This post was originally published on the sustainability blog of OSU's College of Food, Agricultural, and Environmental Sciences.
Posted by Kurt Knebusch
November 7, 2013
Comeback kids? Bobwhites seen in Columbus
Steven Lowe writes in the following:
“I’m a 20-year employee of the city of Columbus, Department of Public Utilities, Watershed Management Section. I’m currently responsible for land stewardship around the three drinking water reservoirs owned by the city of Columbus, and I’m also a non-traditional student in (CFAES’s) School of Environment and Natural Resources.
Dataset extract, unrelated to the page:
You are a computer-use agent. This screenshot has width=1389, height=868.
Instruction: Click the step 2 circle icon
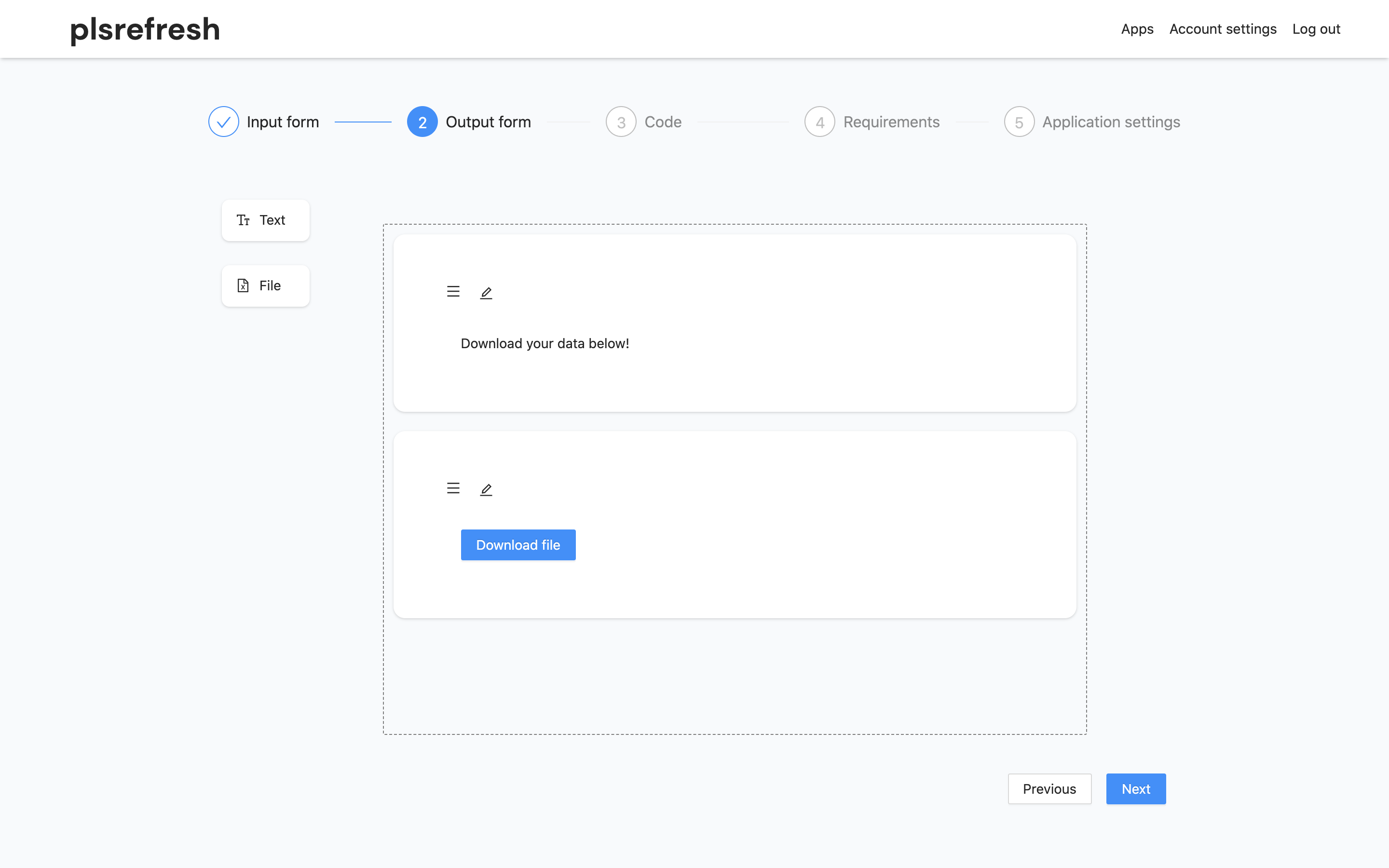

“Prior to attending my ENR 3400 lecture this morning, I came across the following article, ‘Ohio State Scientists Work to Bring Back the Bobwhite,’ and thought you might find my recent observation interesting. Monday morning, while conducting a shoreline restoration project at O’Shaughnessy Reservoir, I observed a covey of very healthy (plump) quail on the shoreline of the reservoir just east of 5701 Dublin Road.
“My observations were from a distance of several feet as they held pretty tight before busting out for parts unknown. … I haven’t seen a wild quail in the area in over 20 years.”
The northern bobwhite “is a sensitive indicator of ecosystem health in openlands,” says CFAES scientist Bob Gates in that article. “(It’s) just one species in a guild of edge-dependent federal trust species that depend on early successional habitats that are disappearing from much of the eastern U.S.” (Photo: Northern bobwhites by Steve Maslowski, USFWS.)